Pasquetto earned her bachelor’s degree in digital communications and her master’s degree in journalism at the University of Verona. While still in Europe, she attended the School of Data of the Open Knowledge Foundation.
“While earning my master’s degree, I studied data-driven journalism,” says Pasquetto. “We studied statistics and tools to visualize and analyze data. Before I joined Professor Borgman’s team I was working on government data – data on cities, public transportation, health issues, and data that has to do with society. The School of Data travels all over Europe, teaching journalists and activists how to use data in their work and how data has a social impact.”
Pasquetto says that she enjoys the opportunity to blend her passion for writing and her interest in technology through her work on the Knowledge Infrastructure team.
“When I started working with data, I liked the combination of technical skills and communication skills,” she says. “It’s pretty rare, because people are usually either into engineering and math, or they study literature.

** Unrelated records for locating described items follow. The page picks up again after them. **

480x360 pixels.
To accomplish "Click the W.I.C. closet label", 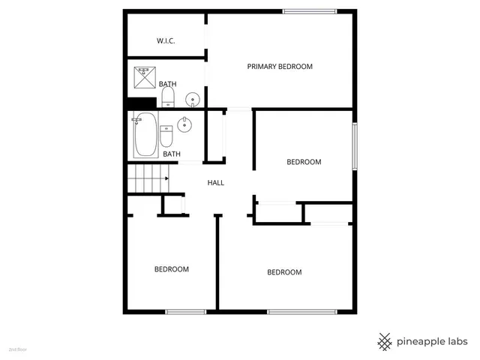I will [166, 40].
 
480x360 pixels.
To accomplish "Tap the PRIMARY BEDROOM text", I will [280, 67].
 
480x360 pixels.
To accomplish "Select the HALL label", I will [216, 182].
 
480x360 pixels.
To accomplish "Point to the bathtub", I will [145, 135].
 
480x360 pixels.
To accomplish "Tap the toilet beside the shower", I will [168, 96].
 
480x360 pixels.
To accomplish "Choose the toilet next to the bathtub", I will [166, 136].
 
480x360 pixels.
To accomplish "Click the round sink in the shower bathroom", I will [193, 98].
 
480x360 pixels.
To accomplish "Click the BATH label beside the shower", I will [167, 84].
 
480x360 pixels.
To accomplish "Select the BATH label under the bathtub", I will [172, 154].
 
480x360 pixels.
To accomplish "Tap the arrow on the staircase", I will [166, 178].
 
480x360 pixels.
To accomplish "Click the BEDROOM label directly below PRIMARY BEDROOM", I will [304, 162].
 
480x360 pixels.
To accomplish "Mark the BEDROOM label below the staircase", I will [172, 269].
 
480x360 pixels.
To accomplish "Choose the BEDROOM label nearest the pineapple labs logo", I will [284, 272].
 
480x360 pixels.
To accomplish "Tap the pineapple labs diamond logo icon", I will [385, 341].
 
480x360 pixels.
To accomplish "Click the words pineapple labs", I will [433, 341].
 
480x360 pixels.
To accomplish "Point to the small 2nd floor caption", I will [17, 350].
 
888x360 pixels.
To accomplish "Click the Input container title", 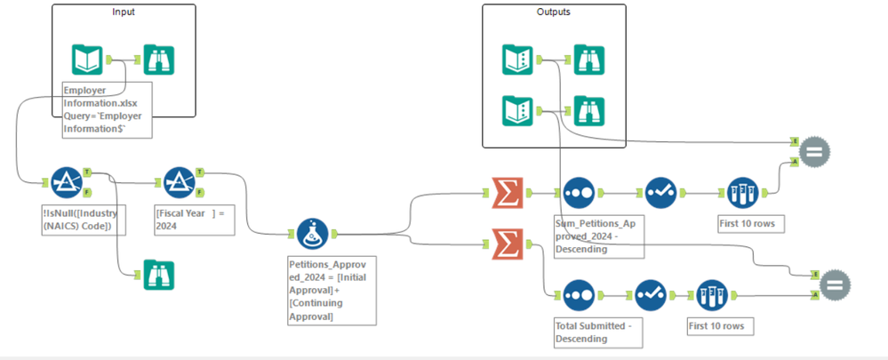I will pyautogui.click(x=124, y=12).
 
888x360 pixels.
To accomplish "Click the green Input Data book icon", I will pyautogui.click(x=88, y=60).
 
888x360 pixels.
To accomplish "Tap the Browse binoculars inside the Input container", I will pyautogui.click(x=159, y=60).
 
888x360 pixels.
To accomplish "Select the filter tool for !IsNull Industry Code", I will pyautogui.click(x=67, y=181).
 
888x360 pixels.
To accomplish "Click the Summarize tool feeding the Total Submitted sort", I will pyautogui.click(x=508, y=242).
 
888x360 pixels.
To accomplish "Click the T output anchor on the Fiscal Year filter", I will pyautogui.click(x=200, y=172).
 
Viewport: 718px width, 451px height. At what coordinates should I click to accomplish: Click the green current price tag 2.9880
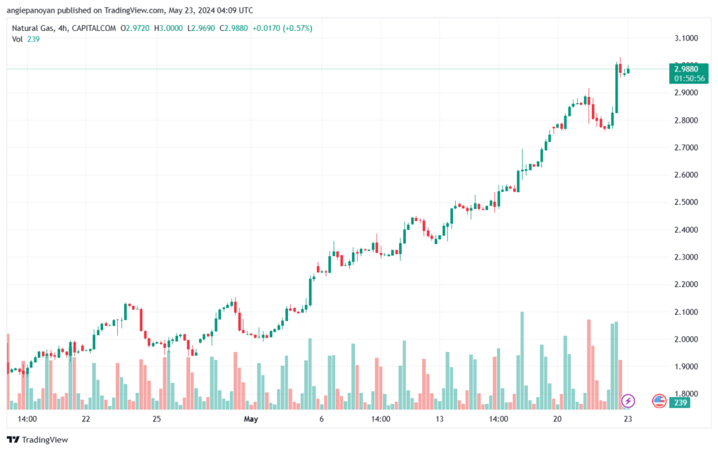(686, 69)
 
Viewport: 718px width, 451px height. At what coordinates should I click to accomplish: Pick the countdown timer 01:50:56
(690, 79)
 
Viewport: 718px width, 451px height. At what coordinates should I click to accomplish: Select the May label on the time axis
(251, 419)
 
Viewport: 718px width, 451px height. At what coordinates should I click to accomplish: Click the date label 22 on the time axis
(86, 419)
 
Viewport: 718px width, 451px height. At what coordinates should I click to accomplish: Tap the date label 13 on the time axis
(440, 419)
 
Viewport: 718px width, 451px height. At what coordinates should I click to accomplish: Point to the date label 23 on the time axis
(630, 419)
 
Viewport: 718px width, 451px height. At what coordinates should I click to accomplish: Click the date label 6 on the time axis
(321, 419)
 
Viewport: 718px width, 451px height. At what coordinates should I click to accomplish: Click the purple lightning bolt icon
(629, 400)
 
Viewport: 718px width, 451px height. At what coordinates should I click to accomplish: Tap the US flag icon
(658, 400)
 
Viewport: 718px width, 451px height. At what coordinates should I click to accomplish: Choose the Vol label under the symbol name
(17, 39)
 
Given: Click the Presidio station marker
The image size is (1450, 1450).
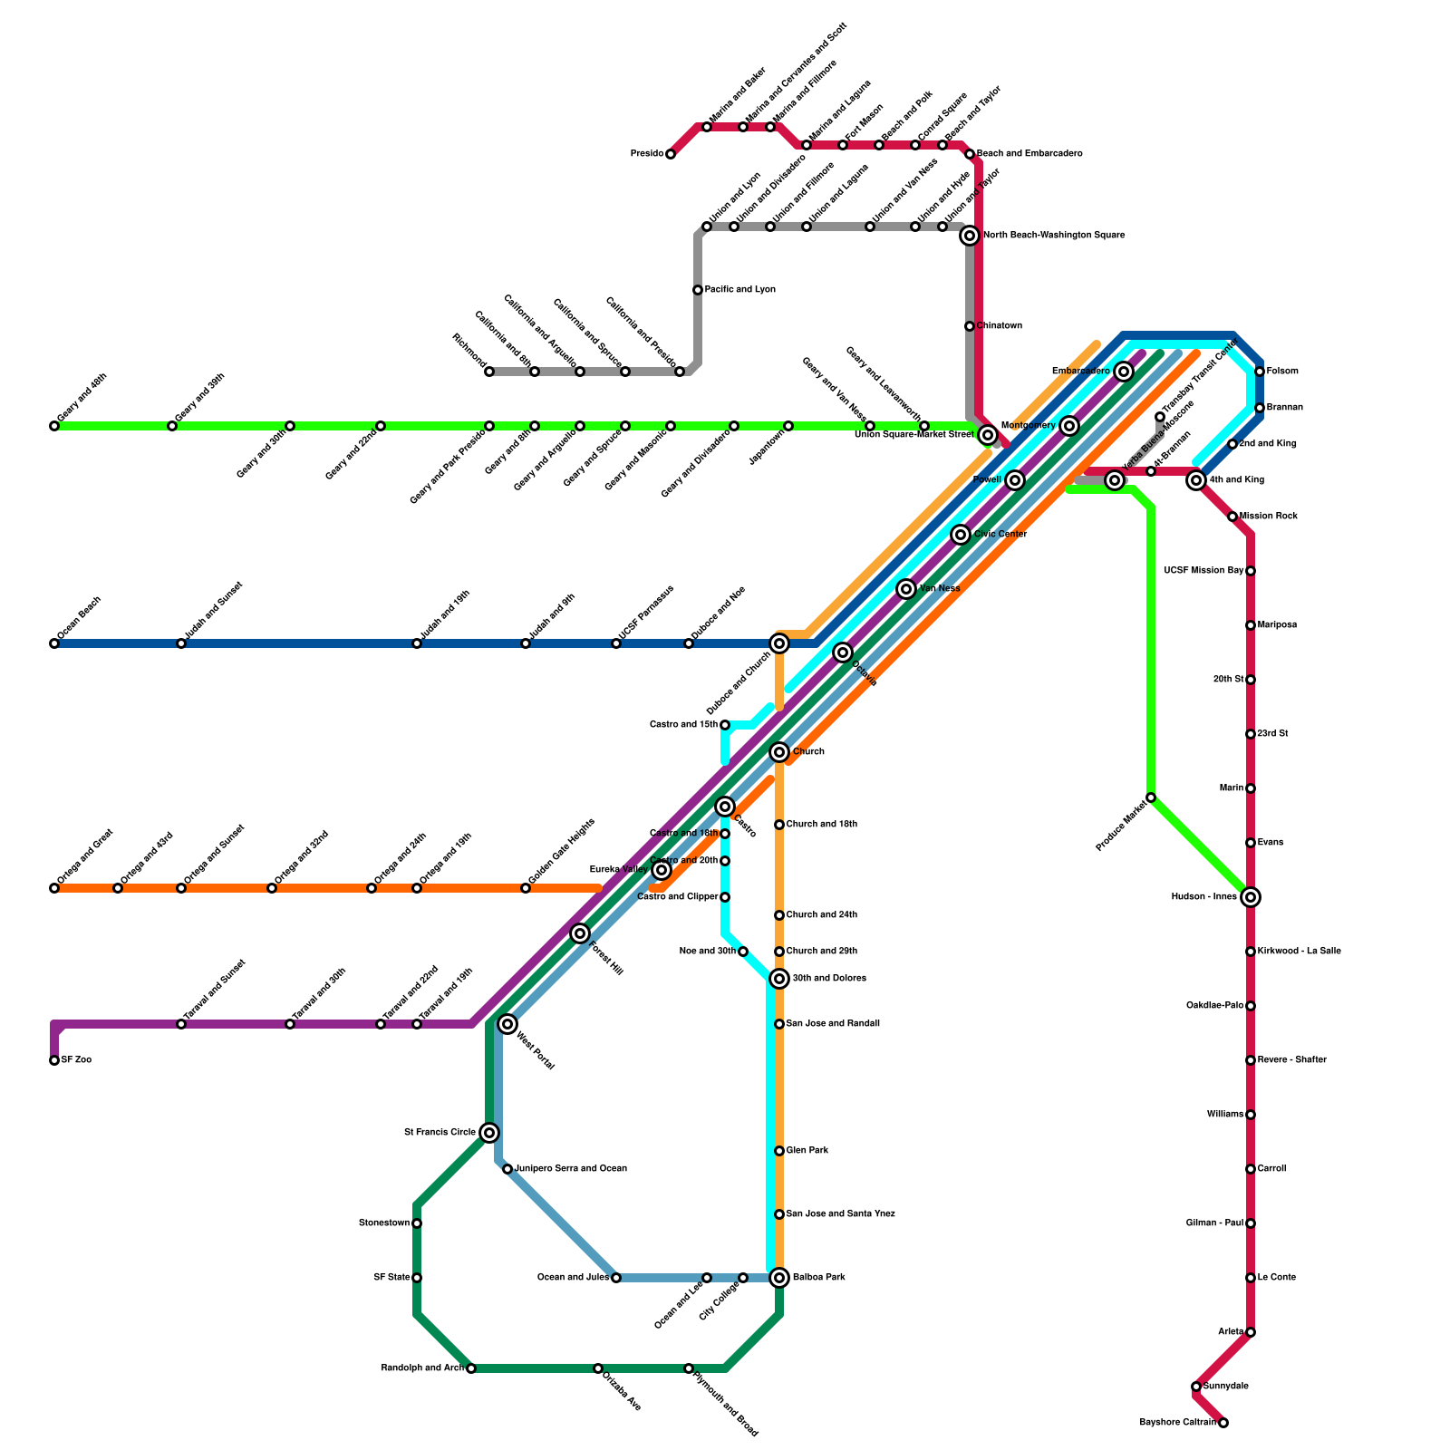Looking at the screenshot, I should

That’s what I like about information science in general, that it’s a mixture of these.”
Last summer, Pasquetto participated in the online Big Data Summer School organized by JPL and Caltech. She says that the need to manage big data and the popularity of MOOCs (Massive Online Open Courses) are interconnected andshares the story of Jack Andraka, who in 2012 at the age of 15, invented a new type of diagnostic test for early-stage pancreatic, ovarian, or lung cancer. Creating the test using a paper sensor similar to a diabetic test strip, that tests for the level of mesothelin, a soluble cancer biomarker, with an accuracy rate of more than 90 percent.
“It shouldn’t be that because you belong to a specific institution, you have access to scientific knowledge,” says Pasquetto. “The main reason why publications and data should now be open to people who are not scientists is because the way that people learn is changing. Because of MOOCs, 15-year-old students around the world can read scientific publications and use that data for actual science. We will have a society where [knowledge] is available to everybody, not just within traditional education. This is one of the results of public access.”